Estructura, Tipos y Funciones de las Proteínas: Glucólisis, Ciclo de Krebs y Biología Molecular

Estructura de las Proteínas

Las proteínas son biomoléculas formadas por cadenas lineales de aminoácidos (aa).

• Estructura Primaria: Es la forma de organización más básica de las proteínas. Está determinada por la secuencia de aa de la cadena proteica, es decir, el número de aa presentes y el orden en que están enlazados por medio de enlaces peptídicos.

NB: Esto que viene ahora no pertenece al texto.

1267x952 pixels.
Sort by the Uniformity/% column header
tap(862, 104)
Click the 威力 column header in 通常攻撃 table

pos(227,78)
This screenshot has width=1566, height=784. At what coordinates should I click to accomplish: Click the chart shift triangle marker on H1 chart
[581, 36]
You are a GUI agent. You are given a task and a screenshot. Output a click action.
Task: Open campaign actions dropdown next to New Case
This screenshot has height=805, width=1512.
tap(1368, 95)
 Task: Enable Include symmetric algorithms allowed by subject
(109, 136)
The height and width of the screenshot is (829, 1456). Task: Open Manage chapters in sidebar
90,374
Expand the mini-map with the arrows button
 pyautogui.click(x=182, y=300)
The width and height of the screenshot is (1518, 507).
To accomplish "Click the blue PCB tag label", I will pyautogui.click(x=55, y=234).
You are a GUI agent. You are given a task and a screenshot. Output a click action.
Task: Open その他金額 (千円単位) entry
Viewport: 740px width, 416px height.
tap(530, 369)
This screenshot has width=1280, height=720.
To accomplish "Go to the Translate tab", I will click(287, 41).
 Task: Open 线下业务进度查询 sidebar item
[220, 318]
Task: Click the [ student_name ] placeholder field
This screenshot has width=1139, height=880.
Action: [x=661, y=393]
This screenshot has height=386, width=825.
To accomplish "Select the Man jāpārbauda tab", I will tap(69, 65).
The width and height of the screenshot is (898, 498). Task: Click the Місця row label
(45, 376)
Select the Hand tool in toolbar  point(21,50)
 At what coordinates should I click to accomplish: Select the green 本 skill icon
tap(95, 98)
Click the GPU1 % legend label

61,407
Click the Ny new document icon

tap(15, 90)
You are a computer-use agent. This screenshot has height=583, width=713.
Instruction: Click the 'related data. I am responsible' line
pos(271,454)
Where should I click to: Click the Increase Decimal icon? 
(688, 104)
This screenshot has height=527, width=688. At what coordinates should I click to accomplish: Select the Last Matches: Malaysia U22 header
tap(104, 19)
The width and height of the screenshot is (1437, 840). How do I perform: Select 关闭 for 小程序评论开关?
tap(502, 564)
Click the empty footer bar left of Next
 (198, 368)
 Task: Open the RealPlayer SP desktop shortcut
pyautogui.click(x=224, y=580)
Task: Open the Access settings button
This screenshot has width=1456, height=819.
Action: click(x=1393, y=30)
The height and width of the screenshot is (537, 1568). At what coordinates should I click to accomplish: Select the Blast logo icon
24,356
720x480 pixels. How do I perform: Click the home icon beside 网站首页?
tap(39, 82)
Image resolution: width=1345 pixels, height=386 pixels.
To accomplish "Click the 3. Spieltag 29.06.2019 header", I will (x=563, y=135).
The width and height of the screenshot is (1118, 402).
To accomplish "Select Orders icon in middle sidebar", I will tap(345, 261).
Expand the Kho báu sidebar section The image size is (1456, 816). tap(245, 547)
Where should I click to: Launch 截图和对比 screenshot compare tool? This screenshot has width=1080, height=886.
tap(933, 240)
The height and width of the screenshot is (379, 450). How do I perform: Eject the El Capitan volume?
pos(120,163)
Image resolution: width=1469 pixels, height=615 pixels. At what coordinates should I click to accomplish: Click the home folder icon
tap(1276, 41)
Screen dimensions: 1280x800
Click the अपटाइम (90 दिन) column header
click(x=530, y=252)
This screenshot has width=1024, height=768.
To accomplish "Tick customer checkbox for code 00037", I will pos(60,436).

Las cadenas laterales de los aa se extienden a partir de una cadena principal.
• Estructura Secundaria: Es el plegamiento regular local entre residuos de aa cercanos de la cadena polipeptídica. Se adopta gracias a la formación de enlaces de hidrógeno entre las cadenas laterales (radicales). Incluye:
  • Hélice alfa: En esta estructura, la cadena polipeptídica se enrolla en espiral sobre sí misma debido a los giros producidos en torno al carbono alfa de cada aa. Esta estructura se mantiene gracias a los enlaces de hidrógeno intracatenarios formados entre el grupo -NH de un enlace peptídico y el grupo -C=O del cuarto aminoácido que le sigue.
  • Giros beta: Son secuencias cortas, con una conformación característica que impone un brusco giro de 180 grados a la cadena principal de un polipéptido.
  • Láminas beta: Algunas regiones de proteínas adoptan una estructura en zigzag y se asocian entre sí estableciendo uniones mediante enlaces de hidrógeno intercatenarios, paralelas o antiparalelas.
• Estructura Terciaria: Es el modo en el que la cadena polipeptídica se pliega en el espacio. Es la disposición de los dominios en el espacio. La estructura terciaria se realiza de manera que los aminoácidos apolares se sitúan hacia el interior y los polares hacia el exterior.
• Estructura Cuaternaria: Es la disposición espacial de las distintas cadenas polipeptídicas de una proteína multimérica, es decir, compuesta por varios péptidos.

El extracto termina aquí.